Se tivesse feiticeiros em fez de médicos, e se esses feiticeiros pudessem invocar e dar corpo ao cancro, apresentando-o diante de mim, de punhos em riste, então eu lutaria – se a cura dependesse disso. Mas eu limito-me a colaborar com os protocolos. E que seja feita a vontade de Deus.

Passadas algumas semanas dei por mim a dizer, “nada como ser tratado por cancro para finalmente me sentir doente”.

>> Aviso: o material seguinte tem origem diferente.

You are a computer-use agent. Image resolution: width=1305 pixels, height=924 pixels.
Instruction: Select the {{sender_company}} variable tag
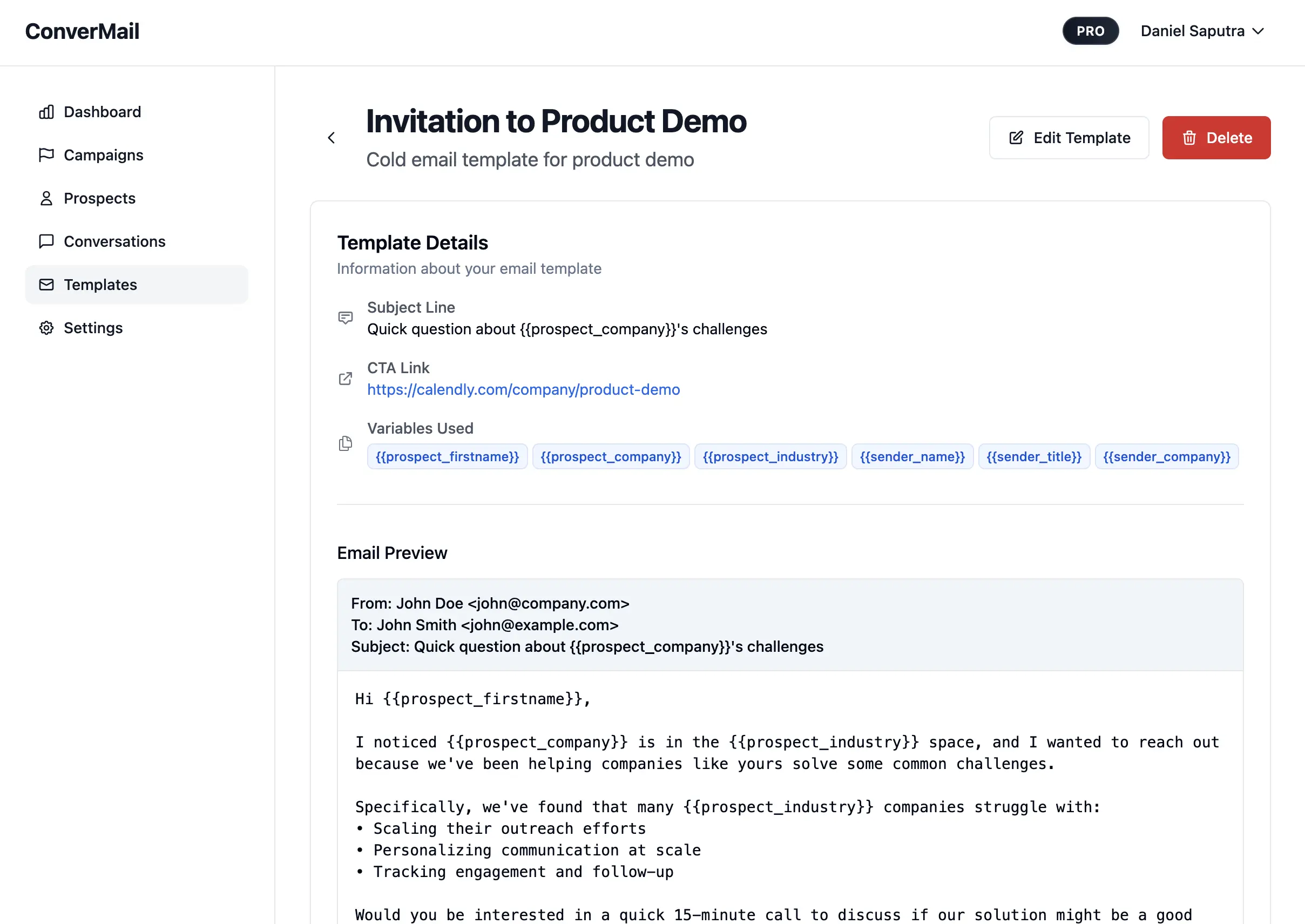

Antes de começar quimioterapia e radioterapia, no dia 19 de Março, não me tinha sentido de todo doente. Mas depois de sete sessões de quimio à segunda e trinta sessões de radio, de segunda a sexta, estava mais maldisposto do que alguma vez me tinha sentido em 70 anos: pior que a pior das gripes que alguma vez tive; pior que a reação adversa que tive quando recebi vacinas contra a cólera e a varíola, antes de uma viagem terrível à Ásia, em 1969.

Mas ser “curado” de cancro é uma questão difícil, porque a doença tem uma forma de se “esconder”, palavra que coloco entre aspas, porque o cancro não tem capacidades cognitivas. É desprovido de inteligência, embora continue a desafiar alguns dos melhores cientistas no mundo.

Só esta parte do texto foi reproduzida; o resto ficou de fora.